Every single day women, in particular, battle against rape culture. Whether it is Eddie McGuire joking about violence against women, whether it is receiving unsolicited dick pics online, whether it is listening to a song that has lyrics that trivialise sexual assault or just the eye rolls and sighs from people when I say the words ‘rape culture’.

Rape culture is asking, 'What did she wear, how much did she drink, why was she there, rather than, 'Why did they rape her?' Rape culture is using sexually violent images or similar innuendo to advertise and promote products. Rape culture is a complaint by a man that he has been put in the ‘friend zone’ by his woman, who was a friend, as if that is somehow something to be offended by. Rape culture is when Facebook says that the community standards of Facebook are not violated by threats against a woman to rape her or to kill her, but apparently breastfeeding is not acceptable.

Rape culture puts the blame on the victim, not where it should be, on the perpetrator. Rape culture is something that I wanted to bring and speak to in this chamber when I read the story, as many did across the world, of the case of Brock Turner, a young man who raped an unconscious fellow student at Stanford University and was given only a six month sentence. She woke up in hospital bruised and bloodied and confused, and wrote a 13-page letter to the world about how angry she felt, and I share her anger. That worldwide interest and anger was sparked even further when Brock Turner’s father had the audacity to say that six months was a high price to pay for what he termed, what his father termed as his son’s crime, as being somehow ‘20 minutes of action'.

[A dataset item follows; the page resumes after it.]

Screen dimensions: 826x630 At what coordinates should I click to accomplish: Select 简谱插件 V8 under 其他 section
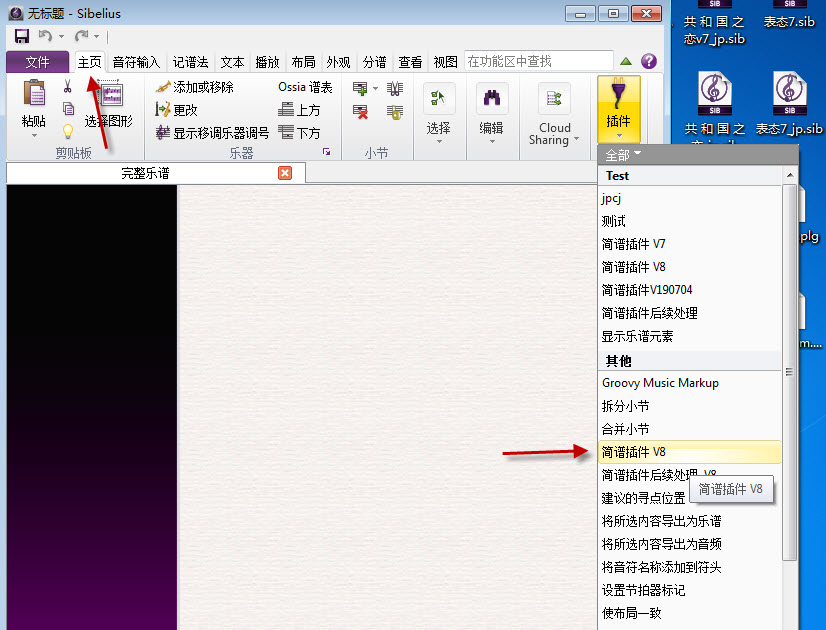point(634,452)
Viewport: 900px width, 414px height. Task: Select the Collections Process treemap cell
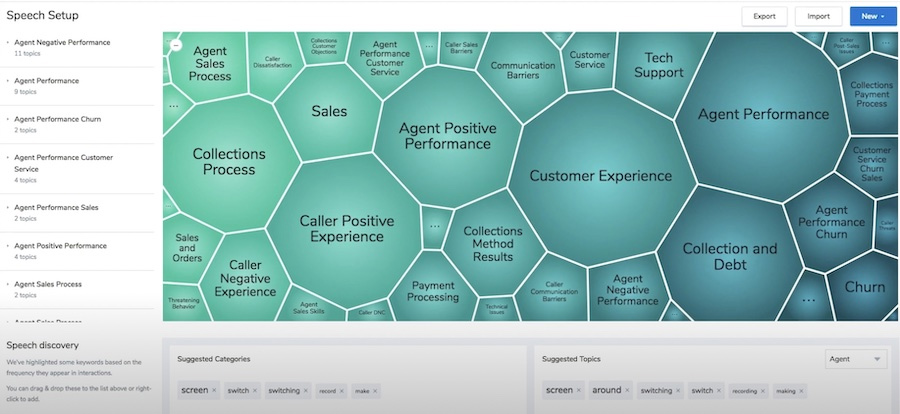[229, 161]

As one person posted online at the time, the problem with this is we always judge a victim’s past and look to a perpetrators potential. Rape culture is the judge who sentences a rapist to a brief, or indeed non-existent, sentence because of their potential. Rape culture is also where a victim never gets their day in court.

One such victim is here in Australia. In New South Wales, some five years ago, on a northern coastal beach a young woman, a youngish woman, Lynette Daly, also known as Norma, an Aboriginal woman, was camping overnight with two males whom she thought were her friends. She died on that beach some five years ago. Her autopsy found that she died from blunt force trauma to her genital tract and had suffered horrific internal and external injuries after violent sexual acts. A forensic pathologist, who examined her, said the injuries that she sustained were more severe than those which occur in even the most precipitous childbirth.

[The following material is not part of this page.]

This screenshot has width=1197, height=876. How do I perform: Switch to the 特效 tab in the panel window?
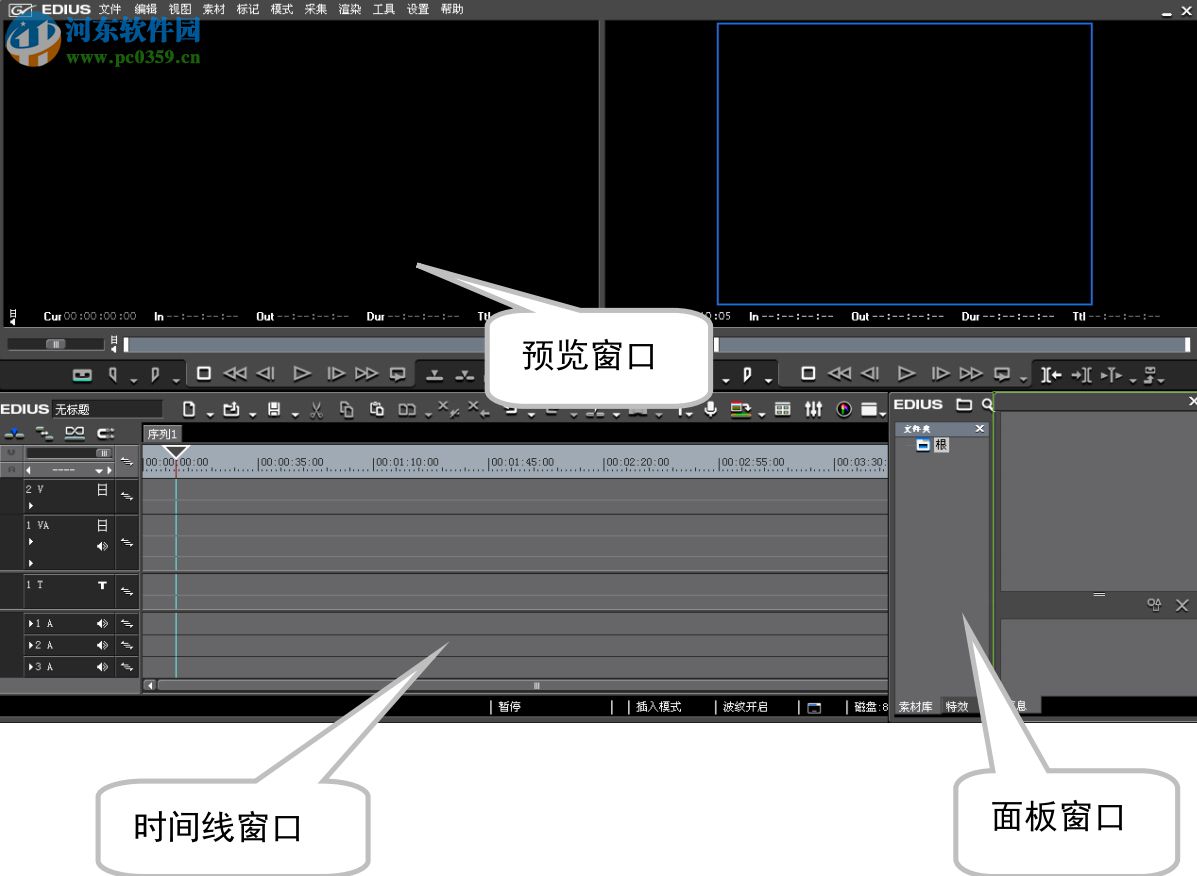point(957,706)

Adrian Attwater and Paul Maris, the men who were also there that morning when she died, burned the mattress, the blood-soaked mattress, that she had been on. They burned some of her clothing before they called the police. Norma had a blood alcohol level at the time that showed there was no way she could have consented to sex. Her rapists were originally charged over the incident but the DPP failed to progress those charges.

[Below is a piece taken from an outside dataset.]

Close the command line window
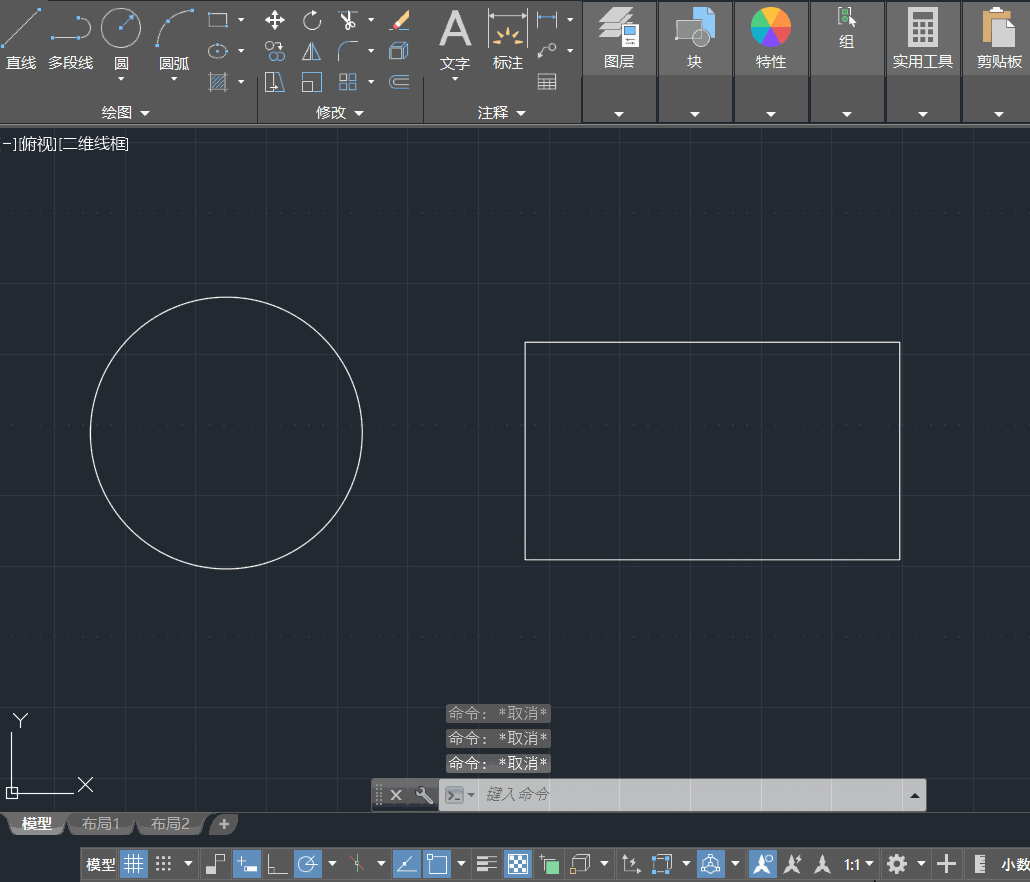The image size is (1030, 882). [396, 795]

Some five years later, it is only through a Coroner’s recommendation and a Four Corners program and many tens of thousands of signatures on an online petition that Norma’s family will finally see Norma get her day in court. Of course, they will never have Norma come home to them. They will never see her again. They have lost her life but at least they may now get justice. On 2 August those two men will finally face a day in court. Let me reiterate, rape culture is letting rapists get away with rape and rape culture is looking to the potential of the perpetrator not to the past of the victim.

In South Australia we do not have to look too far to see an Adelaide Uni case, where a young man, Scott Belcher, had the fact that he was dux in year 7 seen as part of his potential to minimise his sentence, and yet his victim, who was raped by him, had her university lecturers stand up in court, not for her but for the perpetrator of her rape. That is rape culture here in Adelaide. Here in this place we can change laws, but we also need to start talking out against rape culture. We need to change the culture and strengthen the laws.